I would also like the mode/mean to be grouped by make and body_style but figured I need to try and step through this preliminary step of getting means and modes setup first. I have messed around with adding a group by function wrapping replace_na().
Code source: https://www.kaggle.com/datasets/toramky/automobile-dataset?resource=download
make = c("alfa-romero", "alfa-romero", "alfa-romero",
"audi", "audi", "audi", "audi")
symboling = c(3L, 3L, 1L, 2L, 2L, 2L, 1L)
normalized.losses = c(NA, NA, NA, 164L, 164L, NA,
158L)
fuel.type = c("gas", "gas", "gas", "gas", "gas", "gas", "gas")
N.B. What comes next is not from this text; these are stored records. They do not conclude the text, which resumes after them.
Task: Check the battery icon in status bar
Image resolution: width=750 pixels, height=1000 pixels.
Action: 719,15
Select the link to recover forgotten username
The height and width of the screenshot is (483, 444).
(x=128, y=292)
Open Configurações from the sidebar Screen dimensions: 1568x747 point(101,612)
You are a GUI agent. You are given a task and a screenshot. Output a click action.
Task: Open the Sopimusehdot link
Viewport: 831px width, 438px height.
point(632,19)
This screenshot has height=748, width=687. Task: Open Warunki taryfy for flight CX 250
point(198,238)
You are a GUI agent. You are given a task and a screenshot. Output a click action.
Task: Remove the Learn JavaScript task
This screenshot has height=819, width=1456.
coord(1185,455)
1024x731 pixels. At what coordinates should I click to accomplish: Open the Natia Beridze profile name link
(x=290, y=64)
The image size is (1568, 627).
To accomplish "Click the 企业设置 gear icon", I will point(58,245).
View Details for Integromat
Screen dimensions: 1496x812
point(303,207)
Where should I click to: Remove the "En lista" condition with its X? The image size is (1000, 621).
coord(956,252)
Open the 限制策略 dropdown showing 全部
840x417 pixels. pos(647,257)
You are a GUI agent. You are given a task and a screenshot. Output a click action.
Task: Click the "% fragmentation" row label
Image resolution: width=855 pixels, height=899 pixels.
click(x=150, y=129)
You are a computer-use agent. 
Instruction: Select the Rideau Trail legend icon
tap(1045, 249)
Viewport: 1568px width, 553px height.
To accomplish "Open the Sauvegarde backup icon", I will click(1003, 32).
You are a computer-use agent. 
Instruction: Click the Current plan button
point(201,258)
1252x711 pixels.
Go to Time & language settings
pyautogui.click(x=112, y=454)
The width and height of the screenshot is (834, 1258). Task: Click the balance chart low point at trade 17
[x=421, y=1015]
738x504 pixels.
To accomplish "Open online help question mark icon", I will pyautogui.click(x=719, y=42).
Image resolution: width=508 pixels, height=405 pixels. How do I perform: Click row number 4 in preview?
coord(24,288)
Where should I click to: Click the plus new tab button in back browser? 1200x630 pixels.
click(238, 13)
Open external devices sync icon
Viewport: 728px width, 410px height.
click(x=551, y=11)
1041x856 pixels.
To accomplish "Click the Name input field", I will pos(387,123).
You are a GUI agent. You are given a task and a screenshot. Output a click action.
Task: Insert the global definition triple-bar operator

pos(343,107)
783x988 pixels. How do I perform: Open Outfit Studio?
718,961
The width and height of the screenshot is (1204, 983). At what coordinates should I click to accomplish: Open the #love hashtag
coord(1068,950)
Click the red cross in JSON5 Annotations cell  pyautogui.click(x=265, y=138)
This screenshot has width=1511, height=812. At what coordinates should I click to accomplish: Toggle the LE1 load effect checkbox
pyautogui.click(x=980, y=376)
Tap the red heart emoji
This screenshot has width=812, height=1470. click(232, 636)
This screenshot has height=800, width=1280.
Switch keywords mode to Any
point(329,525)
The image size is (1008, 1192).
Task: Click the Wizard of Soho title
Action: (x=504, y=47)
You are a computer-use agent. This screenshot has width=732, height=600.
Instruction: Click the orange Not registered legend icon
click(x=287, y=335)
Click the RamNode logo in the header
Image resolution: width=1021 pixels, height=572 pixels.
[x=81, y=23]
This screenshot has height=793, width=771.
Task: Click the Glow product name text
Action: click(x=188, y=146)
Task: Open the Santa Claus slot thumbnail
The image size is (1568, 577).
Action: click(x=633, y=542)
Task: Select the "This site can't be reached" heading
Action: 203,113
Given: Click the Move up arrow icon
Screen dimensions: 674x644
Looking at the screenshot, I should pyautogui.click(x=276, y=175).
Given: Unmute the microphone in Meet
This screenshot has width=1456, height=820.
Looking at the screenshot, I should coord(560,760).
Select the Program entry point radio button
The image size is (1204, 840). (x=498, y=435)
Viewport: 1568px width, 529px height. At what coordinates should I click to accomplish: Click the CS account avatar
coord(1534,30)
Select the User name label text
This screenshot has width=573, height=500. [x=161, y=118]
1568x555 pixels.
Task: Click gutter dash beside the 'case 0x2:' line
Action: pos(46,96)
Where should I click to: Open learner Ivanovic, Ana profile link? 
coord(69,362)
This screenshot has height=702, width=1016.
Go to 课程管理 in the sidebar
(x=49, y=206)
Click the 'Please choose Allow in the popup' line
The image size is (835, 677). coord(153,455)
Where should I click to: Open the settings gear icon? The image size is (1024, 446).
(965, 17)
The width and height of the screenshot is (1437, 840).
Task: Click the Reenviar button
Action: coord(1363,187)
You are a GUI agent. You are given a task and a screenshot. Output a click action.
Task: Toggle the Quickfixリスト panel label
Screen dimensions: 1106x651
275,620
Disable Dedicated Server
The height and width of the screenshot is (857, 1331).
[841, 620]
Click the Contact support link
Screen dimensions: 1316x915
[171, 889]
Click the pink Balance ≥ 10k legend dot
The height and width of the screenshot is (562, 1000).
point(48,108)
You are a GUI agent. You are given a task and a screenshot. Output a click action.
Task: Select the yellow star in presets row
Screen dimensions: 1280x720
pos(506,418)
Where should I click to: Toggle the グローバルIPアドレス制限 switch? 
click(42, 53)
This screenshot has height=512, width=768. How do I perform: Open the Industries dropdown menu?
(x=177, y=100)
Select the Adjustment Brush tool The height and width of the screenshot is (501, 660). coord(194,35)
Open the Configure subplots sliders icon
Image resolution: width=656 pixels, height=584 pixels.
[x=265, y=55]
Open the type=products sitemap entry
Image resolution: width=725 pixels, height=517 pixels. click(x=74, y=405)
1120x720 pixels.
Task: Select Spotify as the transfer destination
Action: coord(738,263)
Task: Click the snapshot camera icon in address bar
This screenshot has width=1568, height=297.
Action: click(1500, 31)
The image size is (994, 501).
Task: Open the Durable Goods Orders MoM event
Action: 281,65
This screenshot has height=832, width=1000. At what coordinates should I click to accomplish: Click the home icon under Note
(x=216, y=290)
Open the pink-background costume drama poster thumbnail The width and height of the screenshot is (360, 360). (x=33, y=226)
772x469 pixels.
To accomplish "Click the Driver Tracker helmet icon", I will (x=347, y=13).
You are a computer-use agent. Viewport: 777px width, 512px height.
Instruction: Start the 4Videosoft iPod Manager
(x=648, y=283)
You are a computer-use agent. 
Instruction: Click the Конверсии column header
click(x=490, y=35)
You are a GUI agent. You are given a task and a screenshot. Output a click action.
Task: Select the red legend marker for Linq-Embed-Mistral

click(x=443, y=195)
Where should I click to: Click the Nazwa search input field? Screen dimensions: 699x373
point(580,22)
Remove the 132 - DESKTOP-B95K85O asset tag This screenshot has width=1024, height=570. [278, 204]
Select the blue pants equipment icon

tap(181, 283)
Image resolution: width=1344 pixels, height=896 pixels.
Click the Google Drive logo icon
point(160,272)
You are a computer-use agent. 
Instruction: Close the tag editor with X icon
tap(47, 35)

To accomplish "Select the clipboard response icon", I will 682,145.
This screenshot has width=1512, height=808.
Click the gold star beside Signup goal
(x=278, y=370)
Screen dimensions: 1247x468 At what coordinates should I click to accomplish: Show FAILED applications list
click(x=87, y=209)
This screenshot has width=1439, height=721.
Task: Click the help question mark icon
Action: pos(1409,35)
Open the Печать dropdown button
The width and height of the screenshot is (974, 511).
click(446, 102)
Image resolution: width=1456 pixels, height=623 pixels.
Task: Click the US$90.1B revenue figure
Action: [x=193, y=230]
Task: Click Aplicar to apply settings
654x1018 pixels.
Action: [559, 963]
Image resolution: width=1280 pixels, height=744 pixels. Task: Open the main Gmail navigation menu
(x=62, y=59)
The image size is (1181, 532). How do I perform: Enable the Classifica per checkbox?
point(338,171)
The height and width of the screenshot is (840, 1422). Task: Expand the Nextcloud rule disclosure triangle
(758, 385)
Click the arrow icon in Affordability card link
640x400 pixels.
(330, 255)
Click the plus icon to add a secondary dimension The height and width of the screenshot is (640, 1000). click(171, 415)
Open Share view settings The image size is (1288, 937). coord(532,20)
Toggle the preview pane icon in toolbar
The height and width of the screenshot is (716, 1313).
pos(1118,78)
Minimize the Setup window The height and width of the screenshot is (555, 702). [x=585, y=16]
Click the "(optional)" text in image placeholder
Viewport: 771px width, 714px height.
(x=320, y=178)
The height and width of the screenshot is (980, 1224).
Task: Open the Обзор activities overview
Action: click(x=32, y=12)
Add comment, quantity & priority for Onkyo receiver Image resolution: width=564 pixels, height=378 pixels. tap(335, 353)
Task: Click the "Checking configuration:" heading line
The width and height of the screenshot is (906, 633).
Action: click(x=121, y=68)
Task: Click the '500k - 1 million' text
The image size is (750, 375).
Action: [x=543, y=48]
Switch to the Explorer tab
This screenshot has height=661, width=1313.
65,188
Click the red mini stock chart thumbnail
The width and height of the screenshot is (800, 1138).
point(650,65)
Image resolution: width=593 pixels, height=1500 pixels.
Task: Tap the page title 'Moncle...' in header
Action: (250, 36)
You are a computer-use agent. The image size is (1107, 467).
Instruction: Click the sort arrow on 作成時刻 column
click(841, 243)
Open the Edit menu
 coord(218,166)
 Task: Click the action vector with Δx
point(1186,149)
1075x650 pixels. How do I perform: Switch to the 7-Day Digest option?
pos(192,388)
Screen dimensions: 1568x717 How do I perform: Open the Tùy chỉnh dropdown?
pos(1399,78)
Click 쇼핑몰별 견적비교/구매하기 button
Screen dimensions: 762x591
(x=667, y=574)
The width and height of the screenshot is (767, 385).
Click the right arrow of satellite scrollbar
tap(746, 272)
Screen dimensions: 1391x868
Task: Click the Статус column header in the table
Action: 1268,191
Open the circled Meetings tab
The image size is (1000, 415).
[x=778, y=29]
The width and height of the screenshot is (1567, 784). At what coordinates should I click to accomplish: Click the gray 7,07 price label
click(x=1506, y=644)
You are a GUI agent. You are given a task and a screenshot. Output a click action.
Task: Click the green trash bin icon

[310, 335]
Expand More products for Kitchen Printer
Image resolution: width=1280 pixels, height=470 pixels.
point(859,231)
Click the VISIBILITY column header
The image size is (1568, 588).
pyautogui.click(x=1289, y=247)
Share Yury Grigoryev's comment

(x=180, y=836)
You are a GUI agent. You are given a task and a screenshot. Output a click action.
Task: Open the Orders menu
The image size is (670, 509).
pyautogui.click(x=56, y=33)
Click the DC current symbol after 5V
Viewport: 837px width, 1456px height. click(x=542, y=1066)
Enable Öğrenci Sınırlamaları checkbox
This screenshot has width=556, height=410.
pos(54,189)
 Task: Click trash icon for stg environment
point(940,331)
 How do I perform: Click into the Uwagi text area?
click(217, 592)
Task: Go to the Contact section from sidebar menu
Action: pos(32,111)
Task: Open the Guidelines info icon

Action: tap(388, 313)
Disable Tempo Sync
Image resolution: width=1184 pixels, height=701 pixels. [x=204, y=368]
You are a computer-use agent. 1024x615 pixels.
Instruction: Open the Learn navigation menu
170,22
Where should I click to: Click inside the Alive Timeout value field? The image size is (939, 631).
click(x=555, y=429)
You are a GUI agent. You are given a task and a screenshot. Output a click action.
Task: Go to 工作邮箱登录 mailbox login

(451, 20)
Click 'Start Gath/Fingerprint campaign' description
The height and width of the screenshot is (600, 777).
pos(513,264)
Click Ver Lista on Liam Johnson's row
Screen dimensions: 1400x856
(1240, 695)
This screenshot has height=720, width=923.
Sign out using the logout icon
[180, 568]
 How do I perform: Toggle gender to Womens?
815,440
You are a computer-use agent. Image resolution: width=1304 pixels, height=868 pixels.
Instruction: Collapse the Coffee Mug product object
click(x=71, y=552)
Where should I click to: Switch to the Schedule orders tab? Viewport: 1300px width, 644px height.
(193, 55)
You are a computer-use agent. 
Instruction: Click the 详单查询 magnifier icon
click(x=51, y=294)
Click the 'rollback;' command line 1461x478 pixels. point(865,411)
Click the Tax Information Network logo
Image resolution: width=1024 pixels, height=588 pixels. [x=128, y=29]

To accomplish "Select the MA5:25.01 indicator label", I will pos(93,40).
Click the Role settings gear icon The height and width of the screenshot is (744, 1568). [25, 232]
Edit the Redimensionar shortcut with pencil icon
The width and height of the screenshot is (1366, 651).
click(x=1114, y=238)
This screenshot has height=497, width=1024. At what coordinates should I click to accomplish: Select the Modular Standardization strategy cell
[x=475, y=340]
aspiration = c("std", "std", "std", "std", "std", "std", "std")
num.of.doors = c("two", "two", "two", "four", "four", "two", "four")
body.style = c("convertible", "convertible","hatchback", "sedan", "sedan", "sedan", "sedan")
price= c(13495, 18705, NA, 17217, 17293, NA, 18304)
auto_data_sample= data.frame(make,symboling,fuel.type,aspiration, num.of.doors, body.style, price)